Task description:
Nothing should differ. Repeat every record as written.

---------------

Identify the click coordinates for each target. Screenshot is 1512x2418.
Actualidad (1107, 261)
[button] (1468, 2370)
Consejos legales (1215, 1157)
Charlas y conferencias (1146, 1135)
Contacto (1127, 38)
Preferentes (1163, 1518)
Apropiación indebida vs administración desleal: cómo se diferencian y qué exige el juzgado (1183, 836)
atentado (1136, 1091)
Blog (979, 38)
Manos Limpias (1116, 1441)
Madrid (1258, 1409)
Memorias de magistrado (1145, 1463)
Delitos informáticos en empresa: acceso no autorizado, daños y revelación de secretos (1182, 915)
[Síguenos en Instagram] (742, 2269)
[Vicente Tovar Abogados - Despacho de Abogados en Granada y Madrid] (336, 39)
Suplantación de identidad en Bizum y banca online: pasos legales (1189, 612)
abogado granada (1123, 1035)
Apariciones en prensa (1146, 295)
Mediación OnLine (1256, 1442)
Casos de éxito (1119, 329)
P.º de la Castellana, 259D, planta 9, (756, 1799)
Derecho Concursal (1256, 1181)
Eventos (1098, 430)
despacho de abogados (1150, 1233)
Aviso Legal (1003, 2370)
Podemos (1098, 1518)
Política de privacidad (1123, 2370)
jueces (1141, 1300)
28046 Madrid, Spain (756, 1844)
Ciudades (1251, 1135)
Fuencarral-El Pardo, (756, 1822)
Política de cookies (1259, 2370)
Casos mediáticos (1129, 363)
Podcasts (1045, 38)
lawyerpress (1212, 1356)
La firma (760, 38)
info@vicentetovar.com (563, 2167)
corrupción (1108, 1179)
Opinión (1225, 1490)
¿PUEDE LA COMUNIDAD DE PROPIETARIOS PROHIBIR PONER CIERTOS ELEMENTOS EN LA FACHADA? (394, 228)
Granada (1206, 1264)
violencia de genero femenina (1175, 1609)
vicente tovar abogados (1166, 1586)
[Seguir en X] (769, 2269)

---------------

Finished exercise:
Identify the click coordinates for each target. Screenshot is 1512x2418.
Actualidad (1107, 261)
[button] (1468, 2370)
Consejos legales (1215, 1157)
Charlas y conferencias (1146, 1135)
Contacto (1127, 38)
Preferentes (1163, 1518)
Apropiación indebida vs administración desleal: cómo se diferencian y qué exige el juzgado (1183, 836)
atentado (1136, 1091)
Blog (979, 38)
Manos Limpias (1116, 1441)
Madrid (1258, 1409)
Memorias de magistrado (1145, 1463)
Delitos informáticos en empresa: acceso no autorizado, daños y revelación de secretos (1182, 915)
[Síguenos en Instagram] (742, 2269)
[Vicente Tovar Abogados - Despacho de Abogados en Granada y Madrid] (336, 39)
Suplantación de identidad en Bizum y banca online: pasos legales (1189, 612)
abogado granada (1123, 1035)
Apariciones en prensa (1146, 295)
Mediación OnLine (1256, 1442)
Casos de éxito (1119, 329)
P.º de la Castellana, 259D, planta 9, (756, 1799)
Derecho Concursal (1256, 1181)
Eventos (1098, 430)
despacho de abogados (1150, 1233)
Aviso Legal (1003, 2370)
Podemos (1098, 1518)
Política de privacidad (1123, 2370)
jueces (1141, 1300)
28046 Madrid, Spain (756, 1844)
Ciudades (1251, 1135)
Fuencarral-El Pardo, (756, 1822)
Política de cookies (1259, 2370)
Casos mediáticos (1129, 363)
Podcasts (1045, 38)
lawyerpress (1212, 1356)
La firma (760, 38)
info@vicentetovar.com (563, 2167)
corrupción (1108, 1179)
Opinión (1225, 1490)
¿PUEDE LA COMUNIDAD DE PROPIETARIOS PROHIBIR PONER CIERTOS ELEMENTOS EN LA FACHADA? (394, 228)
Granada (1206, 1264)
violencia de genero femenina (1175, 1609)
vicente tovar abogados (1166, 1586)
[Seguir en X] (769, 2269)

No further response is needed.